I wish you would stop being so blind and SEE ME and HEAR ME for once but you never let me speak and you never have just talked to ME. I know you think you know what is going on in my head and that I am mentally ill and that I am responding because of my trauma but I am not. Please listen to me…. Have you ever tried to add someone’s siblings and family on social media after a break up? I haven’t …. Have you ever contacted someone’s ex’s after you saw them in public with your ex to ask if they were together again? Because I haven’t…. I love you so damn much …. But you have let someone else sell you a narrative that just isn’t true and it hurts me too. You listen so intently to one party but you never allowed the other to speak except in desperation. Maybe when more than one person has the same experience it isn’t a lie. I love you but I don’t understand why I have never been allowed to speak and why you only ever listened to one person and I never was allowed to defend myself.
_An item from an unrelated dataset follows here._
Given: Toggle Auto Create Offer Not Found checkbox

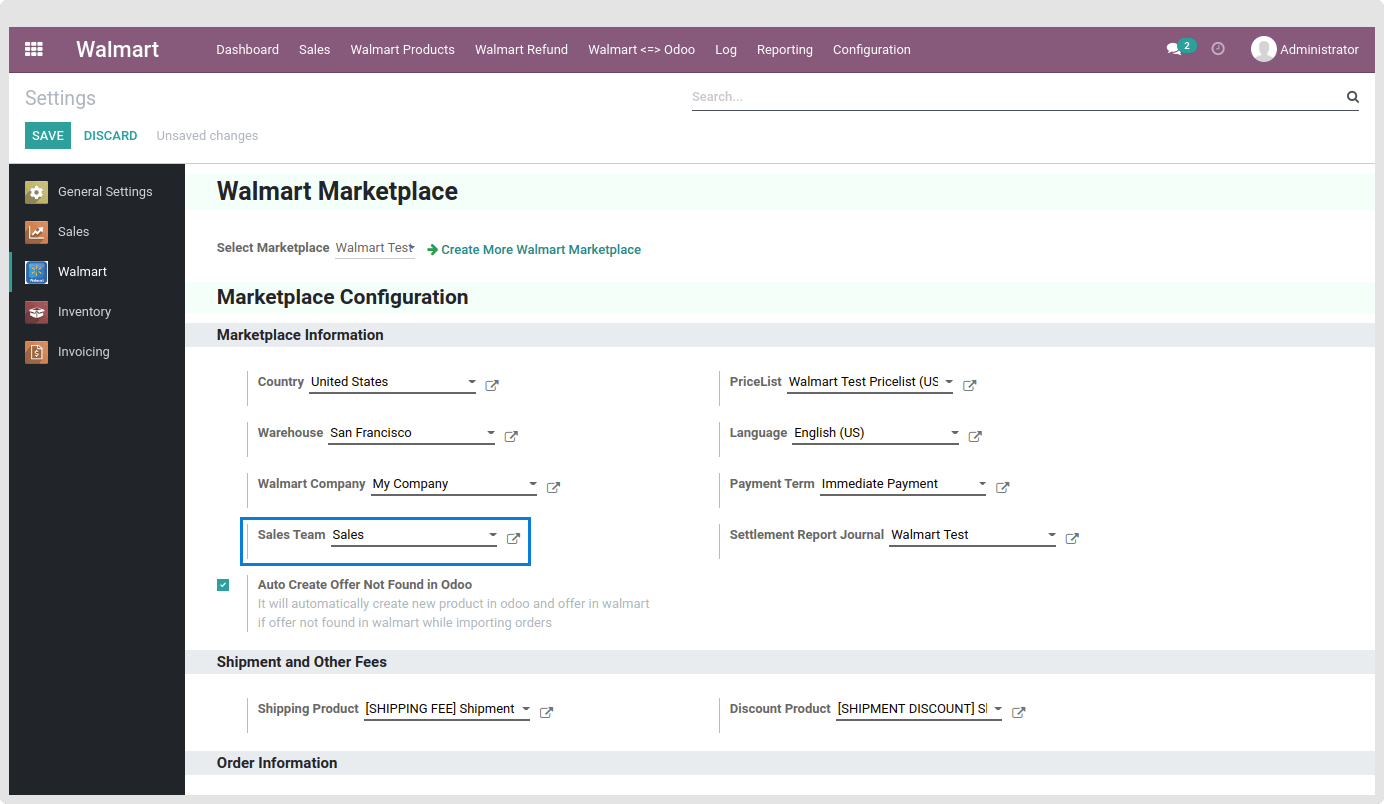Looking at the screenshot, I should (x=223, y=585).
I also don’t understand how VERY unusual and triggering behavior is seen as so normal and okay…. Have you ever done these things ? Why do I not get to be believed when you first hand witnessed them physically and mentally harm me… you yourself have told me that you have heard them say that they want to do malicious things to ruin peoples lives … why don’t you believe yourself ? I love you but I don’t understand how you live with this much cognitive dissonance. I am expected to just forgive with no acknowledgment of how I have been hurt too …. I am expected to say I am sorry when I have never been given closure and was left to spiral without any understanding and left in the cruelest way I have ever been left in my life…. I gave a man who assaulted me more closure than I was given and treated them better when I ended things than I was treated …. Yet I am supposed to apologize for things ? Yet get no apology ? Please explain this to me. I love you but I don’t think you are as evolved at you think you are when you are still excusing his abuse of me and another women. Take some responsibility for your actions.